# Task to complete
Lay out the records as a JSON list of strings, one string per line and no blank lines, starting at the line that contains "About Us (582, 14)" and running through the last line of the records, both ends included.

# Given data
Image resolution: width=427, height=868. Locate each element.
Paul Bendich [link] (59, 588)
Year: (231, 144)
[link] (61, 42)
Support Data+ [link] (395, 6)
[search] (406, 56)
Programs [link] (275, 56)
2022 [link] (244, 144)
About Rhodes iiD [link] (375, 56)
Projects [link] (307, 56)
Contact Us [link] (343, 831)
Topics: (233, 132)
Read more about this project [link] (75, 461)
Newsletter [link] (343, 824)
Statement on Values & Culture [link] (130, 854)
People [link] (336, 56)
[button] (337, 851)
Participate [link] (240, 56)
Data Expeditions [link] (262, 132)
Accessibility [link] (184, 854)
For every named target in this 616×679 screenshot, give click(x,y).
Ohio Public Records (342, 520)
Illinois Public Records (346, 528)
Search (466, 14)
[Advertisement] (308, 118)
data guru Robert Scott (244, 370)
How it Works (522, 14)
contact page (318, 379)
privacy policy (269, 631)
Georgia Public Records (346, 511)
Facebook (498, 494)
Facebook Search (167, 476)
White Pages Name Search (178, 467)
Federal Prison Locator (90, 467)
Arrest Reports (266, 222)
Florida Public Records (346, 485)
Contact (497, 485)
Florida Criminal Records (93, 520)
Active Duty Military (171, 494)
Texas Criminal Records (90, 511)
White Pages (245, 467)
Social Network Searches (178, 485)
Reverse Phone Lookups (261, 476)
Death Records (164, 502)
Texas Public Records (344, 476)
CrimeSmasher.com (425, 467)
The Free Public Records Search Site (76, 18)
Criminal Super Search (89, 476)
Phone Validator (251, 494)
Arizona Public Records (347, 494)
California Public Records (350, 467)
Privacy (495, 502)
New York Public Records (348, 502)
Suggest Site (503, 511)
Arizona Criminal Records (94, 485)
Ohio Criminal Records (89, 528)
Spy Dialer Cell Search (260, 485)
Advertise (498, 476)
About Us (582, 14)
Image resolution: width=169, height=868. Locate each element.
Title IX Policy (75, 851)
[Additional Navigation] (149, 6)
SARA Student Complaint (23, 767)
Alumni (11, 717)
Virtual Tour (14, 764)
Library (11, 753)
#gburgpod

# Task response
[
  "About Us (582, 14)",
  "Image resolution: width=169, height=868. Locate each element.",
  "Title IX Policy (75, 851)",
  "[Additional Navigation] (149, 6)",
  "SARA Student Complaint (23, 767)",
  "Alumni (11, 717)",
  "Virtual Tour (14, 764)",
  "Library (11, 753)",
  "#gburgpod"
]